*Required work*: All that is needed is an exact repetition of the lines from the one containing "Task: Click the 61 value tooltip bubble" through the final line of the material, without pictures.
Segment Start: Data provided
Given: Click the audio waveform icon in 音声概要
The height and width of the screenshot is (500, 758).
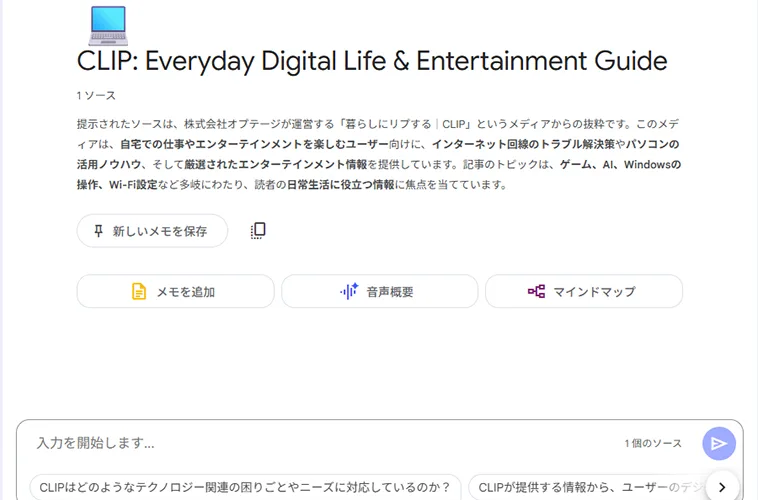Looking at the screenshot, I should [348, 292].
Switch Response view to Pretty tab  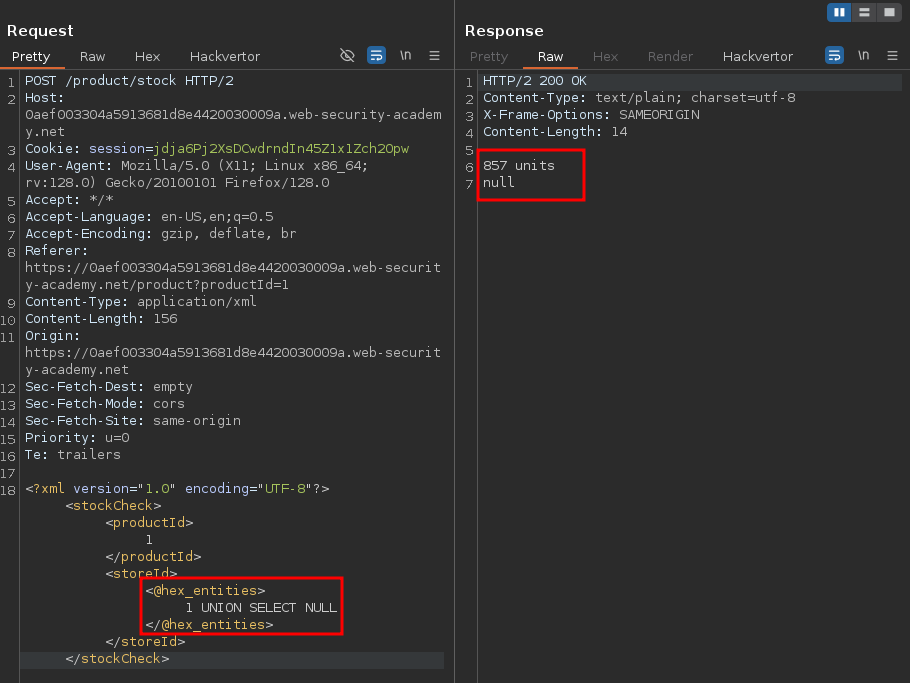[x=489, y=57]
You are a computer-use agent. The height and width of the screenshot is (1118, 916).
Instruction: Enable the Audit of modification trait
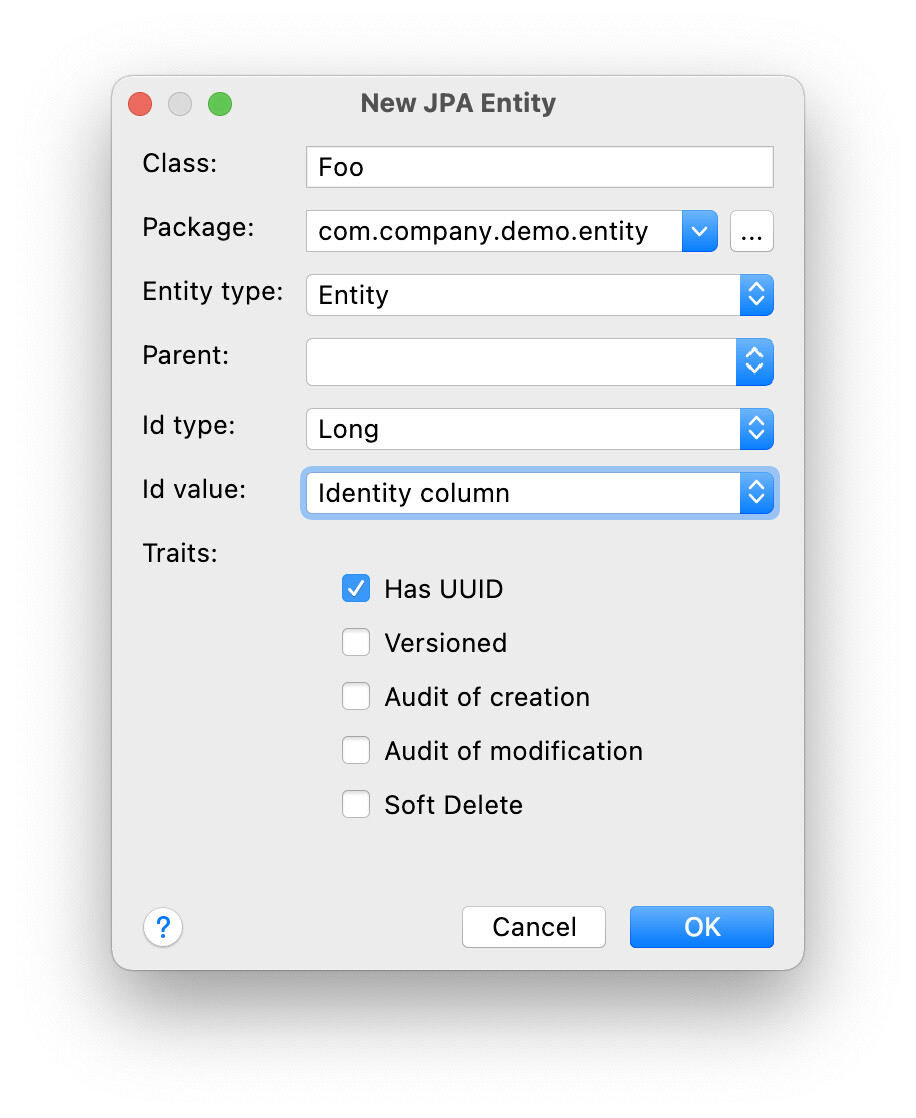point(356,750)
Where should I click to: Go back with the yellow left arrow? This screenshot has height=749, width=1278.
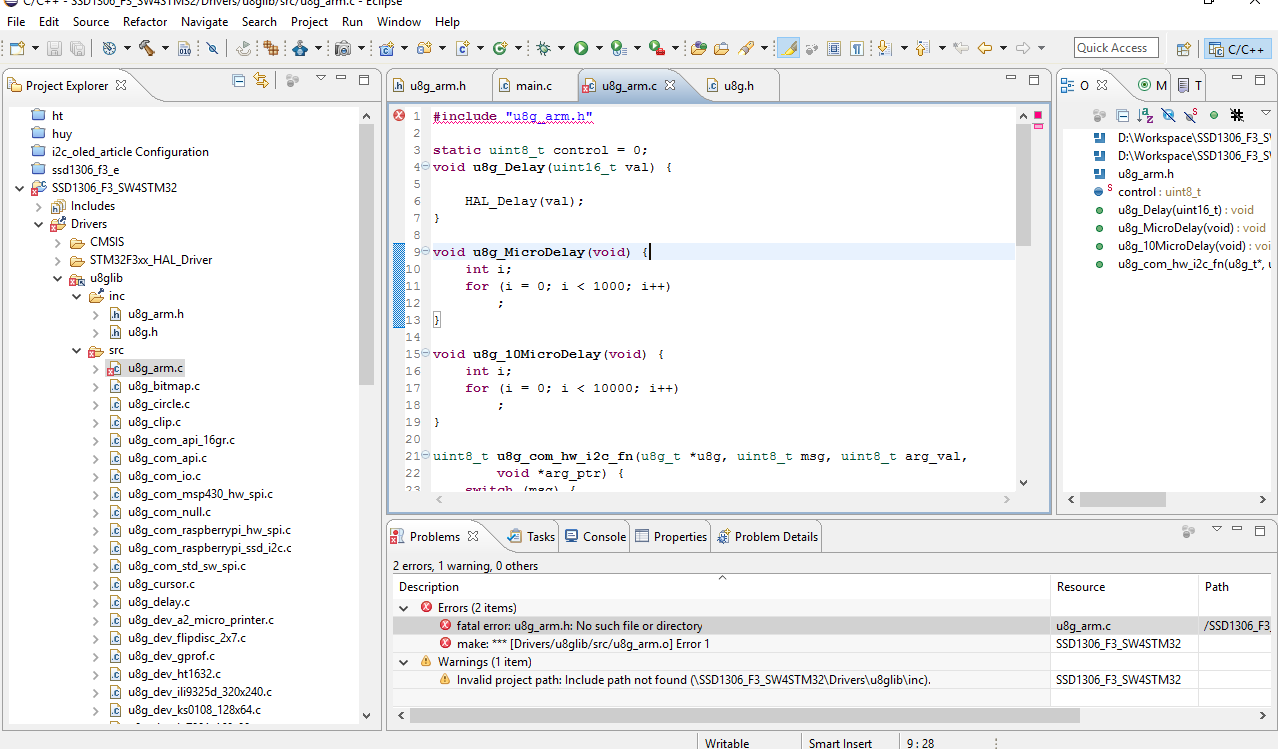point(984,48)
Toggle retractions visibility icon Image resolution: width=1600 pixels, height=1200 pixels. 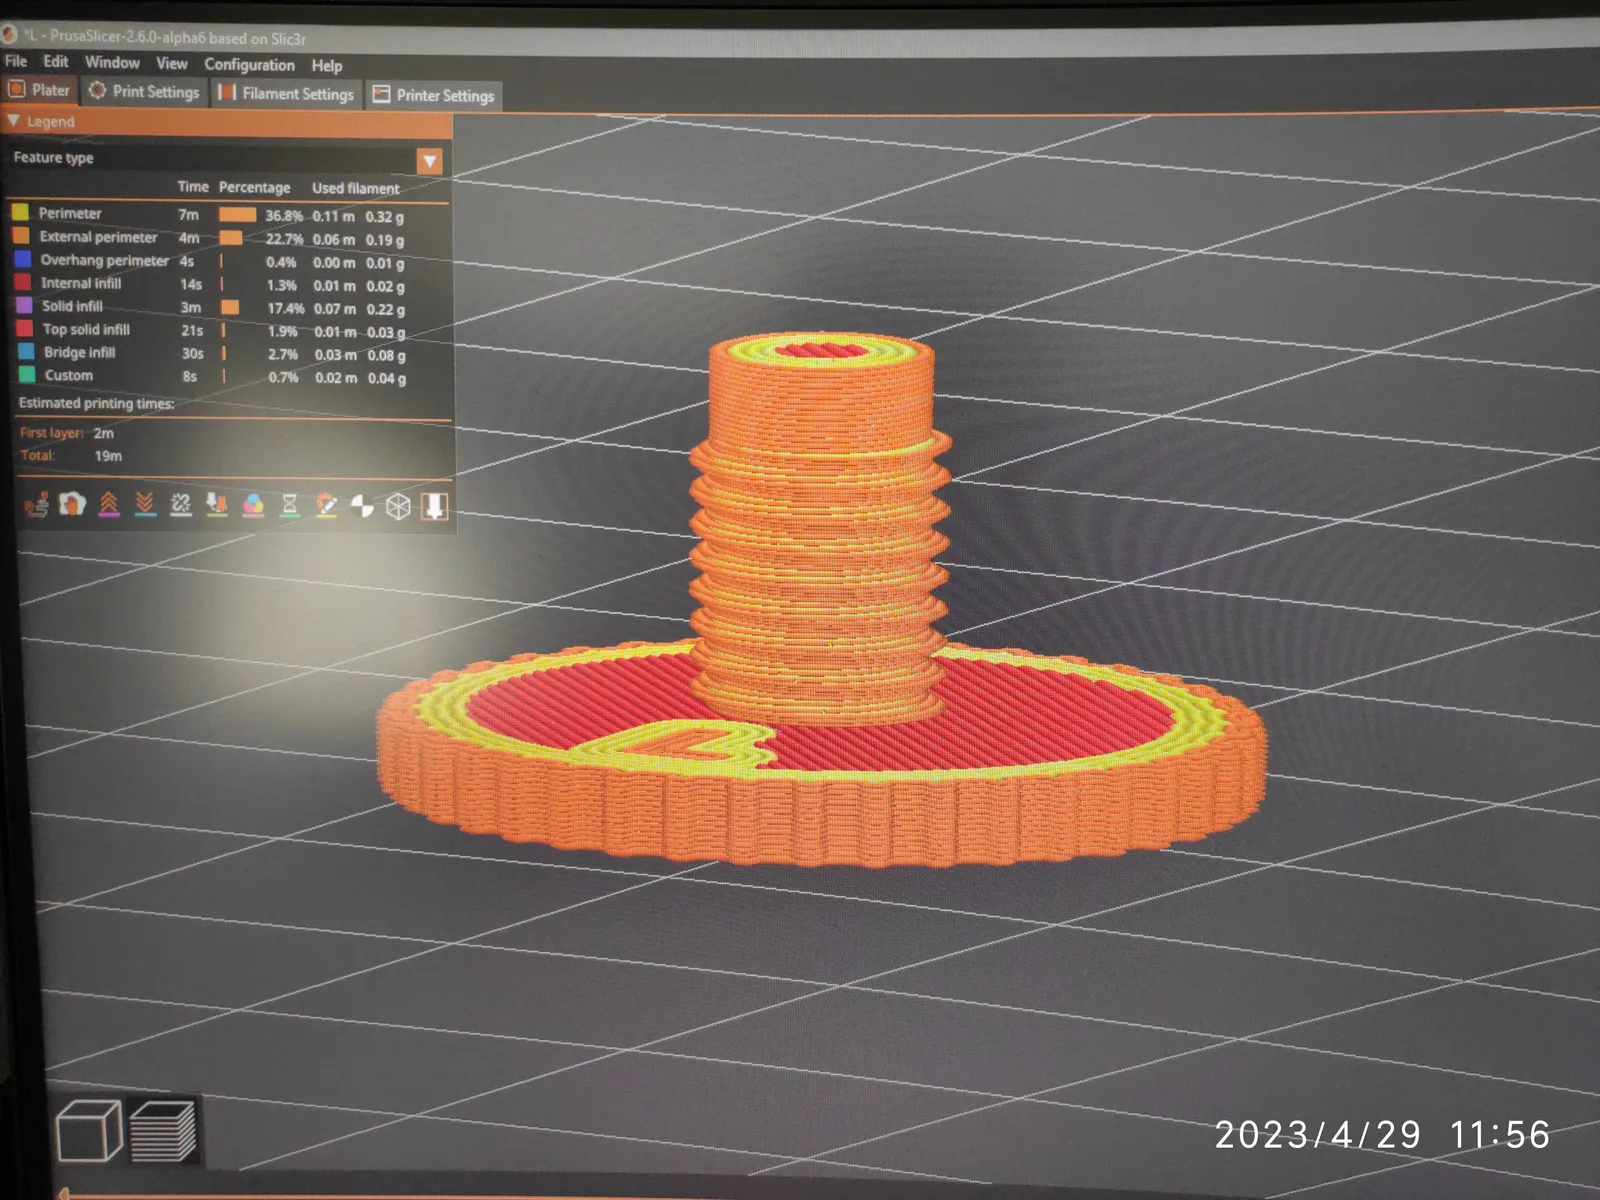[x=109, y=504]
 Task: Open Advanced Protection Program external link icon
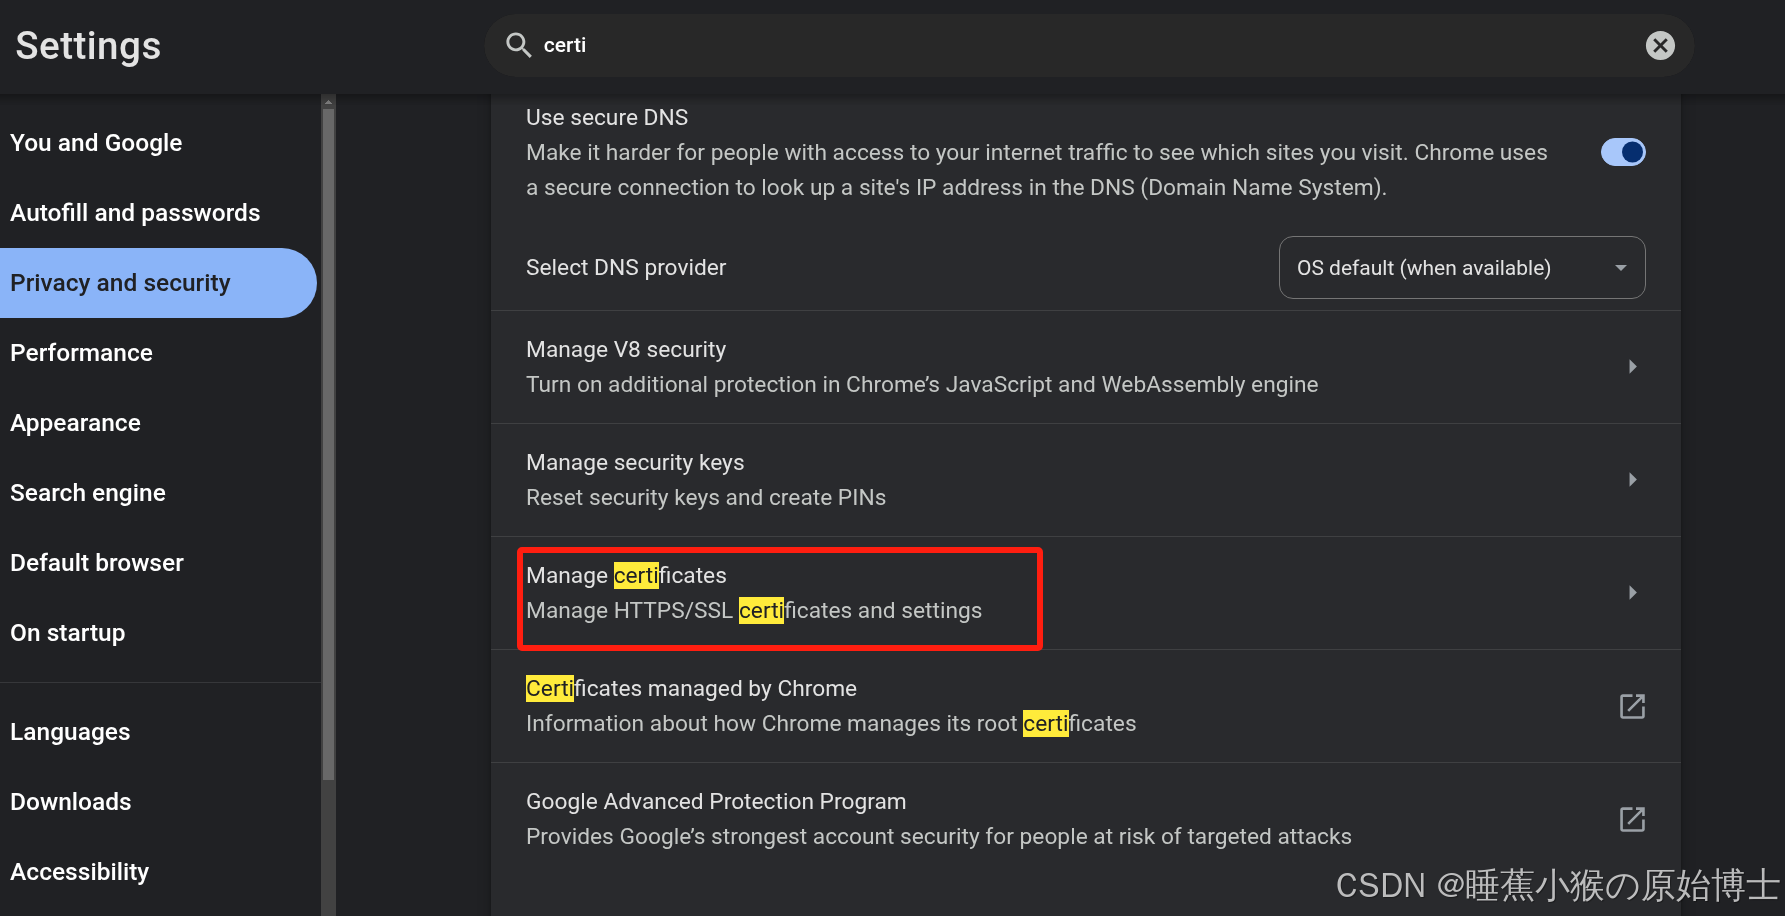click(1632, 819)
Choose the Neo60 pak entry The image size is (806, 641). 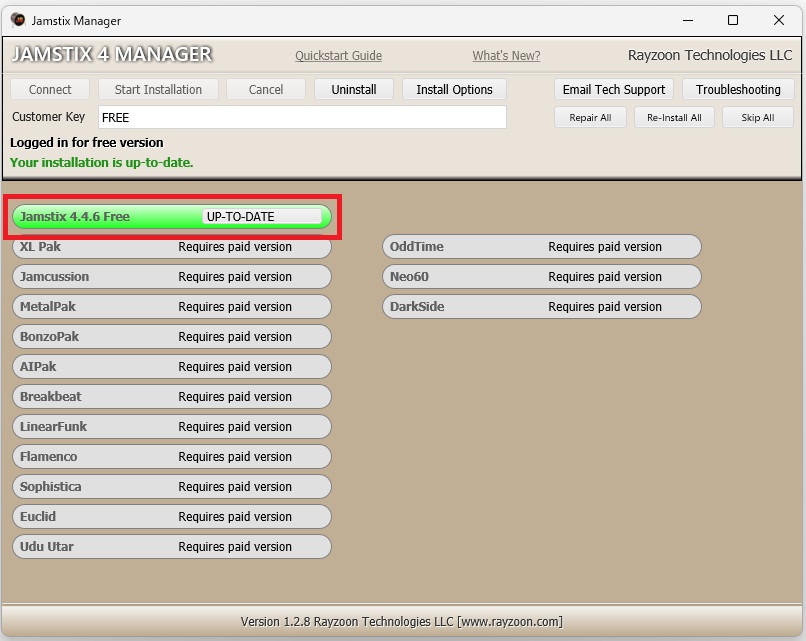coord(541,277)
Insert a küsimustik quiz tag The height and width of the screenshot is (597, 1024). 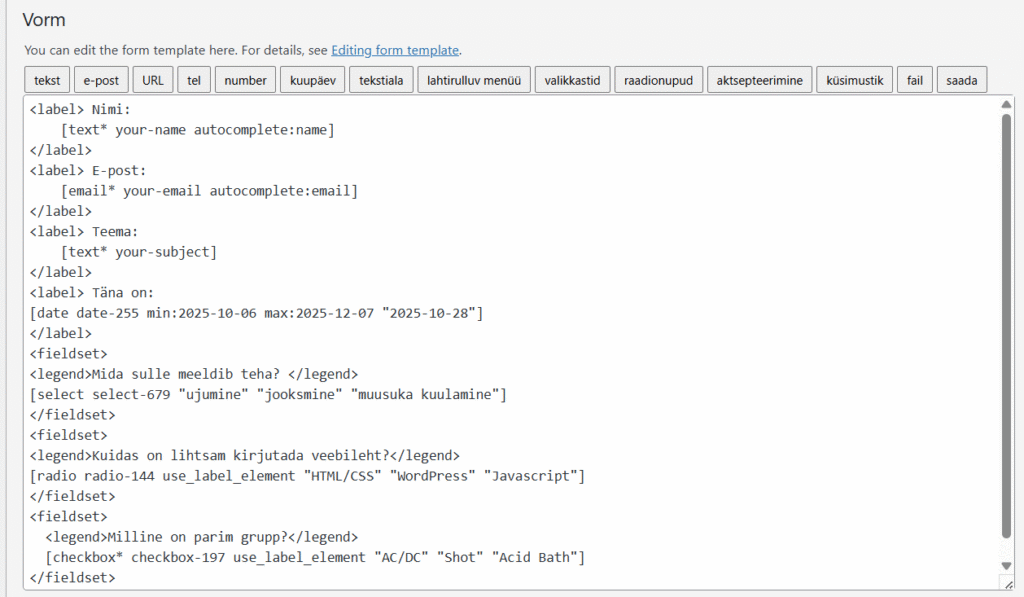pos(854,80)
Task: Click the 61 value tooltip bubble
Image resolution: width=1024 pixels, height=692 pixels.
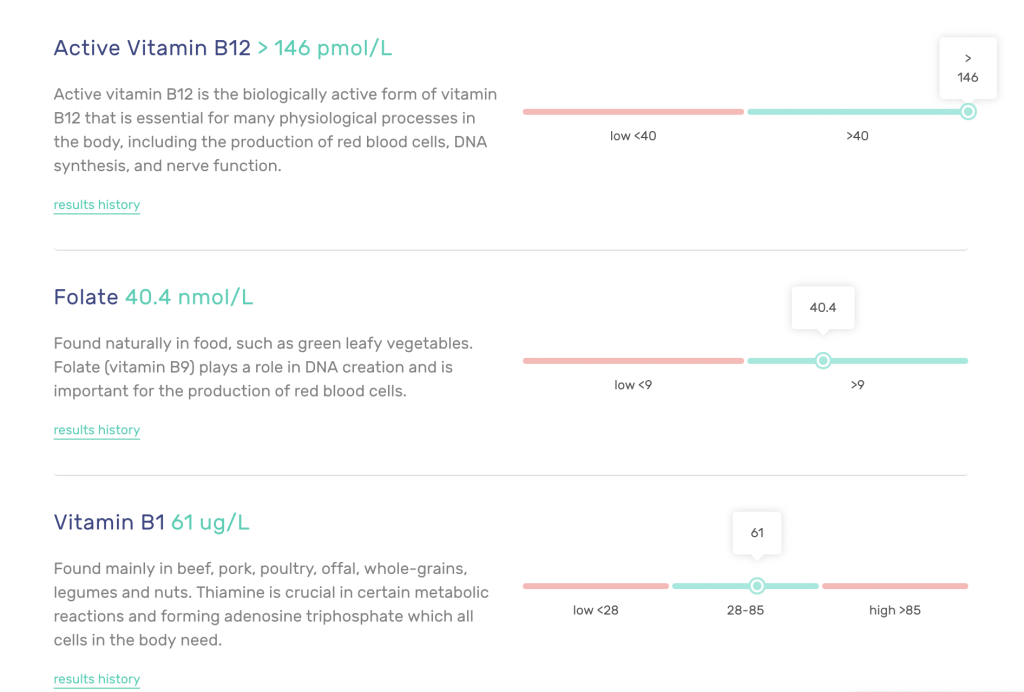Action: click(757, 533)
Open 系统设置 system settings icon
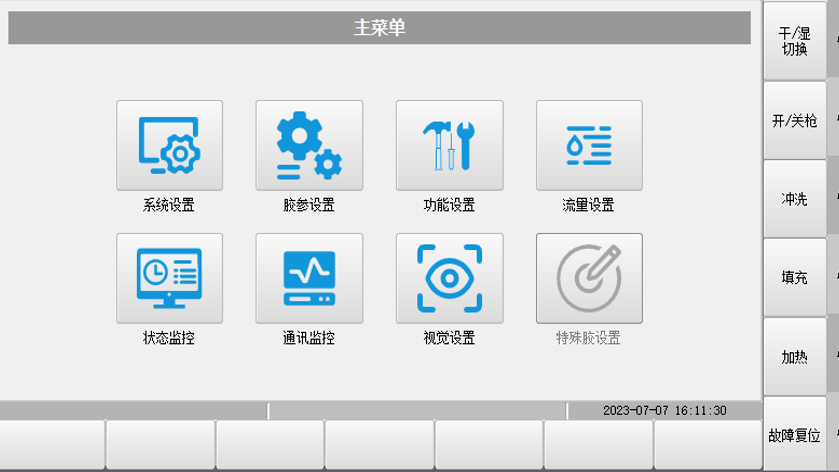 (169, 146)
Segment End: Data provided
*Task response*:
Task: Click the 61 value tooltip bubble
Image resolution: width=1024 pixels, height=692 pixels.
Action: click(757, 533)
Open 系统设置 system settings icon
 (169, 146)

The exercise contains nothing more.